Innanzitutto occorre individuare l’ambito di operatività di tale speciale rito processuale, desumibile dall’art. 409 cpc., ai sensi del quale il rito in parola si applica in materia di lavoro subordinato privato; lavoro agricolo; rapporti di agenzia e rappresentanza commerciale e ad ogni altro rapporto di lavoro, anche non subordinato, purché concretizzantesi in una prestazione di opera continuativa; rapporto di lavoro dei dipendenti di enti pubblici economici; rapporto di pubblico impiego, se non devoluto ad altro giudice;

[vi] Norme applicabili alle controversie in materia di locazione, di comodato e di affitto):Le controversie in materia di locazione e di comodato di immobili urbani e quelle di affitto di aziende sono disciplinate dagli articoli 414, 415, 416, 417, 418, 419, 420, 421, primo comma, 422, 423, primo e terzo comma, 424, 425, 426, 427, 428, 429, primo e secondo comma, 430, 433, 434, 435, 436, 436-bis, 437, 438, 439, 440, 441, in quanto applicabili. (2)

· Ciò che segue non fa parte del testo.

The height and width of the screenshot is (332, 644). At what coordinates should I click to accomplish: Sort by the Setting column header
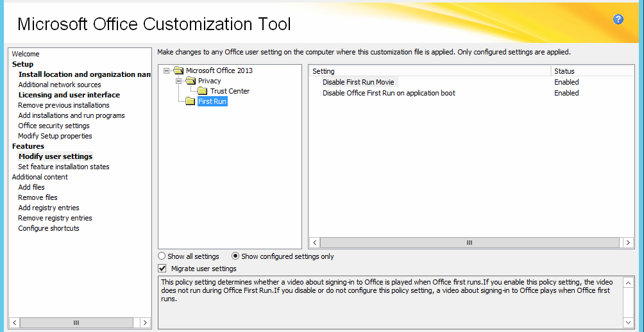click(x=428, y=71)
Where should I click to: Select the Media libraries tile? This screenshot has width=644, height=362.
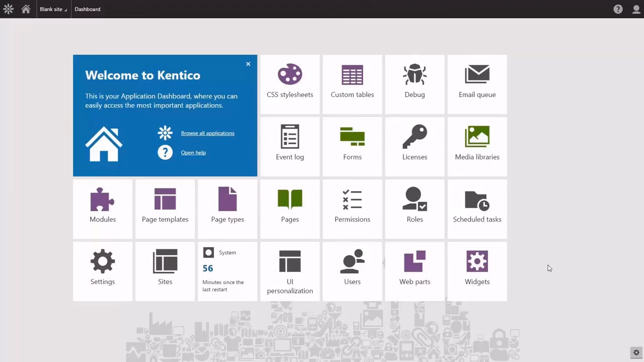477,146
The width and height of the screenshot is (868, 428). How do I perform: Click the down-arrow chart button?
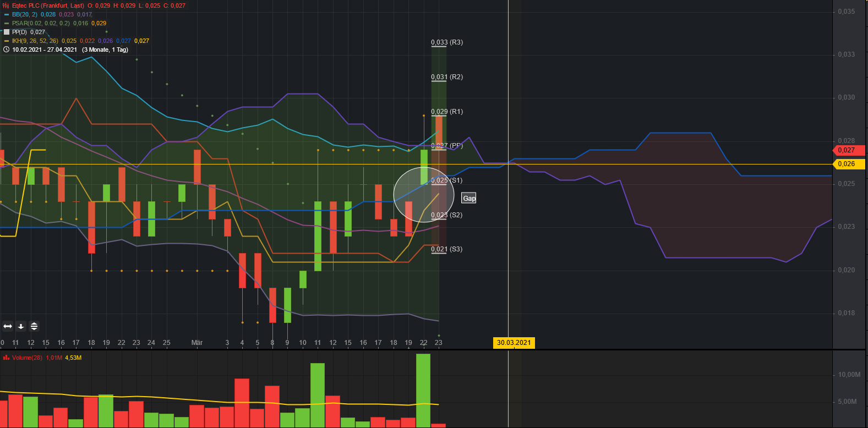click(21, 326)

Sono nulle le clausole di deroga alla competenza. (3)
Il giudice può disporre d’ufficio, in qualsiasi momento, l’ispezione della cosa e l’ammissione di ogni mezzo di prova, ad eccezione del giuramento decisorio, nonché la richiesta di informazioni, sia scritte che orali, alle associazioni di categoria indicate dalle parti.

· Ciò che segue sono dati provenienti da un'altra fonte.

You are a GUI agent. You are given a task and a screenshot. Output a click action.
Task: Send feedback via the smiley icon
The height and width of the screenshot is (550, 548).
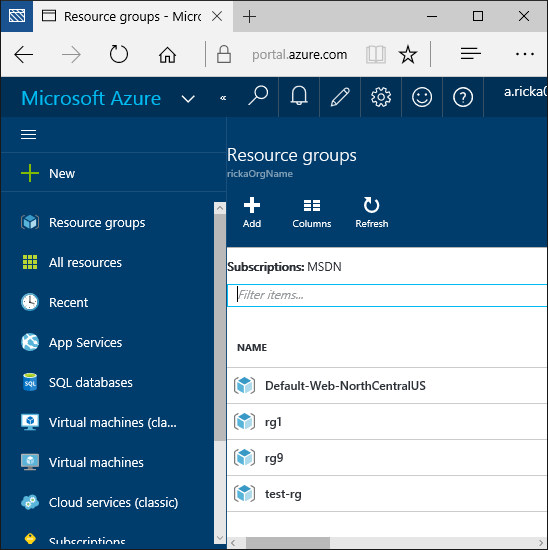[x=422, y=97]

Le sentenze di condanna di primo grado sono provvisoriamente esecutive. All’esecuzione si può procedere con la sola copia del dispositivo in pendenza del termine per il deposito della sentenza. Il giudice d’appello può disporre con ordinanza non impugnabile che l’efficacia esecutiva o l’esecuzione siano sospese quando dalle stesse possa derivare all’altra parte gravissimo danno
.

[vii] Convertito con modificazioni in l. 98/2013.